Après ça, Me François Braud, du cabinet parisien Atmos, avocat du Pic noir, n'avait pas grand chose à rajouter. Il dira quand même que « les grands principes du code de l'urbanisme ne sont pas respectés » et que « l'atteinte à la biodiversité saute aux yeux ». Surtout, il fait le parallèle avec les décisions de la justice administrative sur le Triangle de Gonesse, soulignant : « là, on va plus loin… Le projet ne correspond pas aux intérêts du lieu ».

La défense met en cause « un rapport partisan »

Défenseure de la CCAPS et de la ville de Poligny, Me Isabelle Grillon a fort à faire.
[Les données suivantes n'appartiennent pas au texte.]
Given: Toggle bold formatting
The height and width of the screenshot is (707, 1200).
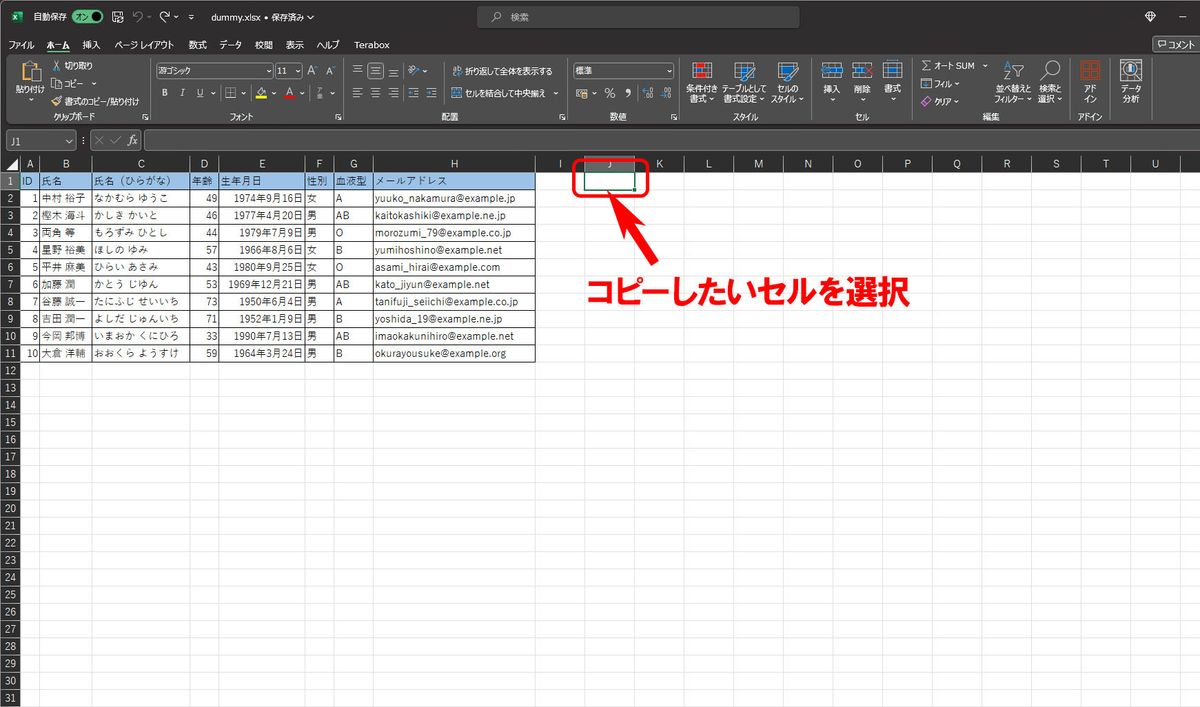Looking at the screenshot, I should pos(164,93).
Ayant relevé que le rapporteur public avait d'emblée évoqué « l'écrin de verdure » où se trouve Poligny, elle taxe son rapport de « partisan ». Cela lui vaut d'être coupée par le président Faessel : « ces propos ne sont pas bienvenus ! » Elle ne se démonte pas : « Chacun son avis, mais dès lors qu'on parle d'un coeur de verdure… » Alexis Pernot en sourit.

Elle insiste sur le nombre de réunions de la CCAPS, estime que « trop de documents ne nuit pas à l'information » des élus à qui « rien n'a été caché ». Elle regrette aussi que le rapporteur public n'ait pas davantage fait référence au rapport du commissaire enquêteur de l'enquête publique : « c'est une pièce centrale non évoquée, elle a quand même eu 1046 observations sont plus de 900 copiés-collés… » Du coup, cela lui permet d'insister sur la « prise de position un peu ambiguë du rapporteur public » qui fait la moue lorsque elle souligne que « la neutralité du commissaire enquêteur ne peut être remise en question ». 

Passant assez vite sur les questions écologiques, elle insiste sur la dimension économique du projet de center parcs, sur les emplois projetés, et conclut que le PLU respecte les « équilibres » entre développement et environnement.